Task 1: Reproduce the watershed passage word for word, beginning at the words "Most of the country’s" and stopping after "Pia Ranada wrote.".
Task 2: State whether each statement below agrees with the watershed passage, answering yes or no and quoting the deciding words: (a) Uplands make up at least 60% of the country's total land area. (b) Paz L. Lopez was a former regional forestry officer of the UN Food and Agriculture Organization. (c) A typical tree breathes out 100 to 200 gallons of water per day.

Text and Photos by Henrylito D. Tacio
What has been lost can never be restored, but what remains can still be saved, managed, and enhanced. Such is the case of watershed, defined as an area of land that drains all the streams and rainfall to a common outlet.
“A watershed is a watershed is a watershed,” said the late Paz L. Lopez when she was the head of the Department of Environment and Natural Resources (DENR).
Most of the country’s watersheds are located in uplands where forests used to abound. These uplands – which constitute at least 60% of the country’s total land area of 30 million hectares – are now devoid of forest cover. “Where have all our forests gone?” asked environmentalists.
“A watershed needs trees in order to absorb rainwater when it channels into streams, rivers and eventually dams where human communities source fresh water,” Rappler’s Pia Ranada wrote.
“A typical tree breathes out 250 to 400 gallons of water per day through its leaves, humidifying the air,” Ranada explained. “This process, called evapotranspiration, is responsible for most of the rain that falls inland, far from oceans. Thus, without trees, there is no rain and it is rain that supplies much of the freshwater humans need to live.”
Dr. Patrick Durst, former regional forestry officer of the UN Food and Agriculture Organization (FAO), said the main benefit trees provide is helping to intercept precipitation and facilitate its infiltration into the soil and ground water storage areas.

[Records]
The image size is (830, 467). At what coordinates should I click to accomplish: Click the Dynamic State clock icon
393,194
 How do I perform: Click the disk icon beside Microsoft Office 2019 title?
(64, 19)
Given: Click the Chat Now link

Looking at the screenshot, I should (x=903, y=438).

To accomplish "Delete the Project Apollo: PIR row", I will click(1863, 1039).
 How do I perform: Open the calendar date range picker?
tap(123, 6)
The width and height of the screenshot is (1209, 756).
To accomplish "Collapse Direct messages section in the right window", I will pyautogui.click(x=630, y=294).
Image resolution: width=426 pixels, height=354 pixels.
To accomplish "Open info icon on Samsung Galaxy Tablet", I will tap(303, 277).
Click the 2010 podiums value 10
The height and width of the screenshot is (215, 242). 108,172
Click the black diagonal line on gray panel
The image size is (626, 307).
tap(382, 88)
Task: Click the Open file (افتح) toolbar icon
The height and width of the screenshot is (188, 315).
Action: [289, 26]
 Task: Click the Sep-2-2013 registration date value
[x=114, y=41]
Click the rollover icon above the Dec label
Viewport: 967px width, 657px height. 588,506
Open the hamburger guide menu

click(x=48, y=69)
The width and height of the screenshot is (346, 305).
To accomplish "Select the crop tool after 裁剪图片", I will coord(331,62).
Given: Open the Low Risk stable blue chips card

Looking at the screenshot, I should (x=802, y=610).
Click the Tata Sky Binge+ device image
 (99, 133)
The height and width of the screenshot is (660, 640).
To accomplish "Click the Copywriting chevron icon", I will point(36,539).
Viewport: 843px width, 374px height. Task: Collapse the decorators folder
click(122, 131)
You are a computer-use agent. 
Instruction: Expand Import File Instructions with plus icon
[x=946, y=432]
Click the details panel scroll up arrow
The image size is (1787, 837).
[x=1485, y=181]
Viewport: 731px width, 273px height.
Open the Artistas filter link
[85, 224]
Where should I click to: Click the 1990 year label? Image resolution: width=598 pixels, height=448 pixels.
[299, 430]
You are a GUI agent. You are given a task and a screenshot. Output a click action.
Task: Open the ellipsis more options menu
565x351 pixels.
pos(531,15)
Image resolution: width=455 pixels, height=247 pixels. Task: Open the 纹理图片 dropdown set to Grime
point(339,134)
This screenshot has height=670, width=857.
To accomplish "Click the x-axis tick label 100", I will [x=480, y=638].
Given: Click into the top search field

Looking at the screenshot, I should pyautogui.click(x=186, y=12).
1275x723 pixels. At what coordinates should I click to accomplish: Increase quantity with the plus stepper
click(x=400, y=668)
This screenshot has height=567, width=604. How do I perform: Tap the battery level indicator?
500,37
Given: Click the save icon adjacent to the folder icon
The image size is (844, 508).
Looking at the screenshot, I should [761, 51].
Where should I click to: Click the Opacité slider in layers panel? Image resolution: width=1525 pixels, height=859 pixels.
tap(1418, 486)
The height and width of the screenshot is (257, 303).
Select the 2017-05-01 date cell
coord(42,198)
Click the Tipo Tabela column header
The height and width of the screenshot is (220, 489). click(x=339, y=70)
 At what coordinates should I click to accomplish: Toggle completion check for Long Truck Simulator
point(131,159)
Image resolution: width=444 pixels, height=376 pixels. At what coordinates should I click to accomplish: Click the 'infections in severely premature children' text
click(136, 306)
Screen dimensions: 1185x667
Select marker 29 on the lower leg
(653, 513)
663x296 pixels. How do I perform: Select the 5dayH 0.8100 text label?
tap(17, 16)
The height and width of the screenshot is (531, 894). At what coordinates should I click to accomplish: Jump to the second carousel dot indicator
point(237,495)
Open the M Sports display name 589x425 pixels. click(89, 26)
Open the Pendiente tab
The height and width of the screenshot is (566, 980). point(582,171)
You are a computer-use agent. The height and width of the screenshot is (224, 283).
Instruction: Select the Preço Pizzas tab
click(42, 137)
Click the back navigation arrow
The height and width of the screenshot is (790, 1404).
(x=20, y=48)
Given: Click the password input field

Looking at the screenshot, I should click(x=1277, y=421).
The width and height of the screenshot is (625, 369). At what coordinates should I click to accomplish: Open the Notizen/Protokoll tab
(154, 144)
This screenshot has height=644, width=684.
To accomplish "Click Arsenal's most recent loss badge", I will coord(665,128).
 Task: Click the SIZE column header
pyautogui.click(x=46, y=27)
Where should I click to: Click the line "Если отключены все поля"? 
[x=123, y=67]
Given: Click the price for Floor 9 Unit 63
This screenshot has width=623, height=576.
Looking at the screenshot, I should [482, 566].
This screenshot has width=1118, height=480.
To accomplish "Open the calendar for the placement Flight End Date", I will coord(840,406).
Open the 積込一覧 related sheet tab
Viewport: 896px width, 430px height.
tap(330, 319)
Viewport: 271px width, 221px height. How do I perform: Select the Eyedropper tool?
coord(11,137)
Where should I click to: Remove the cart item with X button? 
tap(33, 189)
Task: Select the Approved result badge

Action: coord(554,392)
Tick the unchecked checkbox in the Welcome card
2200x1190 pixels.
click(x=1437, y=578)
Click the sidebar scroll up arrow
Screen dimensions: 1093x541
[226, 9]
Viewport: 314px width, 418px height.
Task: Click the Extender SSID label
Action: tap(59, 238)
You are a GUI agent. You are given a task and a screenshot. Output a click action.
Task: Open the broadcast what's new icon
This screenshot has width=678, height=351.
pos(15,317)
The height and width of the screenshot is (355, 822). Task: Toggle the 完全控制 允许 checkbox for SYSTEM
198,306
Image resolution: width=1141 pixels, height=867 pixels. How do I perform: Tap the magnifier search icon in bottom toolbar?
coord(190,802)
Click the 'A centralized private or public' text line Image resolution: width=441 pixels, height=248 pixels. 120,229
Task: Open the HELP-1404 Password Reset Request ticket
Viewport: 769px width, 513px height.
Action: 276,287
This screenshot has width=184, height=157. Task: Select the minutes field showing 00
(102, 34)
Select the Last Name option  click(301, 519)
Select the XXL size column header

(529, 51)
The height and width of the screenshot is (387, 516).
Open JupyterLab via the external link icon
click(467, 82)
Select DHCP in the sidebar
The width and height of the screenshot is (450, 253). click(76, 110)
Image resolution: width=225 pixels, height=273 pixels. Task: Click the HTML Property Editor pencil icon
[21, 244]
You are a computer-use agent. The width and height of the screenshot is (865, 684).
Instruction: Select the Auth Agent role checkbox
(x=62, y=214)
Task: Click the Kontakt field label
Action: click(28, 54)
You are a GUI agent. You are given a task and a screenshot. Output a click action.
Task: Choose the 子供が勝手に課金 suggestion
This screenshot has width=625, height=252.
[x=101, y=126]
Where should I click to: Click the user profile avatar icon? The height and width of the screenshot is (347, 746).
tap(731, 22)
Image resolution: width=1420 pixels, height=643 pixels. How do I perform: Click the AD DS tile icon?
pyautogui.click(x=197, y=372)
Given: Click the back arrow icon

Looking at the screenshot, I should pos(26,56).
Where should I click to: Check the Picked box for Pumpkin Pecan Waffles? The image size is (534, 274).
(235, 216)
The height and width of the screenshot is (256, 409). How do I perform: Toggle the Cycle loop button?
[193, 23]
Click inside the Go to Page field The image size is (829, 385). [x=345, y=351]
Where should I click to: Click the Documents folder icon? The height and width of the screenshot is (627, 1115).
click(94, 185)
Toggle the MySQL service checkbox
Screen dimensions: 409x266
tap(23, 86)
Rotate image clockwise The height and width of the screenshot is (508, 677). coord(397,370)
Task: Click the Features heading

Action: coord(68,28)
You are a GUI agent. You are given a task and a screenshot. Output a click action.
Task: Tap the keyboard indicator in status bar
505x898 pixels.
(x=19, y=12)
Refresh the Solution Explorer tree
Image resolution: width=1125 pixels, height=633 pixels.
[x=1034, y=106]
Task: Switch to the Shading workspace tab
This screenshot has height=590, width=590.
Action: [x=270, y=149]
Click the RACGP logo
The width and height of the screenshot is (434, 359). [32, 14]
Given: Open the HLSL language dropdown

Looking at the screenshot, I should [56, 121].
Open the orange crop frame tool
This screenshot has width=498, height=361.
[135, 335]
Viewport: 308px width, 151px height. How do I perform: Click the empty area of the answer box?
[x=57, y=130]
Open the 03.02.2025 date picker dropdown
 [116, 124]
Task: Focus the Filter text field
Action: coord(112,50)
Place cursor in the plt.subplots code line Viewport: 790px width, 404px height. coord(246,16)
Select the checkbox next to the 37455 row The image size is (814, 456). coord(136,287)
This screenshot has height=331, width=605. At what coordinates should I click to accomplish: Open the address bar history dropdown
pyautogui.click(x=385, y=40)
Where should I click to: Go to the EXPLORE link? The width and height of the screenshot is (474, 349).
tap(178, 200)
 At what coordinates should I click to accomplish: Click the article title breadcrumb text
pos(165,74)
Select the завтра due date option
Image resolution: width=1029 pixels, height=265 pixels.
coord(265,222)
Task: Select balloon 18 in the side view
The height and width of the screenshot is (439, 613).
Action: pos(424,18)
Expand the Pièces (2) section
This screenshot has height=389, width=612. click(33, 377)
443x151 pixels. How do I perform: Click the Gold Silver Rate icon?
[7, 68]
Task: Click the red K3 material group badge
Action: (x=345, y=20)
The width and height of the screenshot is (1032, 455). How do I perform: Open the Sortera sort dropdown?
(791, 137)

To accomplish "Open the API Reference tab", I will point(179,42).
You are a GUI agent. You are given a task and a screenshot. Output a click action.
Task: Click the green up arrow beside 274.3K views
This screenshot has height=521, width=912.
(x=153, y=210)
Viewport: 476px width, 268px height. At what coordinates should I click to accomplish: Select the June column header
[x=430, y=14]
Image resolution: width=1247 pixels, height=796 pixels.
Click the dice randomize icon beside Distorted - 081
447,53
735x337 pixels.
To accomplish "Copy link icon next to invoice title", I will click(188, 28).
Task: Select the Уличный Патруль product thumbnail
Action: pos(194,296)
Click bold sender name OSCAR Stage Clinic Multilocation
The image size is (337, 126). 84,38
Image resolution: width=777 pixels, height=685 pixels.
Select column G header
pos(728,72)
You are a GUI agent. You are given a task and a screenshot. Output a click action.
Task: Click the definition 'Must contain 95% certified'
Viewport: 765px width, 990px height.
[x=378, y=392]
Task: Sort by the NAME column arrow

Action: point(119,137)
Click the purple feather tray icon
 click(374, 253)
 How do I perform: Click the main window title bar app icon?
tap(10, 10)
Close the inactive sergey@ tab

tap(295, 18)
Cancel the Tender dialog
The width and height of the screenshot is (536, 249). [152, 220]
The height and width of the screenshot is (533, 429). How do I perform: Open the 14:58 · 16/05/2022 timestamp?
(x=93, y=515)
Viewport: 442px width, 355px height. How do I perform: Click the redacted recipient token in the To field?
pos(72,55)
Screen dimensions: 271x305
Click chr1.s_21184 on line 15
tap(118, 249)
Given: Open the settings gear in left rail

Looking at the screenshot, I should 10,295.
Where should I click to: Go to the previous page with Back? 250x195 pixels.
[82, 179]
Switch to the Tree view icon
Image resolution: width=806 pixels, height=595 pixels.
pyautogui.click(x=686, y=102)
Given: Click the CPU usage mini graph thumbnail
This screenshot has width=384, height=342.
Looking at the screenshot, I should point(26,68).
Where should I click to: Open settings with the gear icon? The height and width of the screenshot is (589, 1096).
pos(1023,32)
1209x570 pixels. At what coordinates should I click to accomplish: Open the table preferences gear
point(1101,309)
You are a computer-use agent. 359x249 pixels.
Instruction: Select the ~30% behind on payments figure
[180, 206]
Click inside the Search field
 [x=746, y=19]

Task response 1:
Most of the country’s watersheds are located in uplands where forests used to abound. These uplands – which constitute at least 60% of the country’s total land area of 30 million hectares – are now devoid of forest cover. “Where have all our forests gone?” asked environmentalists.
“A watershed needs trees in order to absorb rainwater when it channels into streams, rivers and eventually dams where human communities source fresh water,” Rappler’s Pia Ranada wrote.

Task response 2:
(a) Yes: "These uplands – which constitute at least 60% of the country’s total land area of 30 million hectares"
(b) No: "Dr. Patrick Durst, former regional forestry officer of the UN Food and Agriculture Organization (FAO)"
(c) No: "A typical tree breathes out 250 to 400 gallons of water per day through its leaves"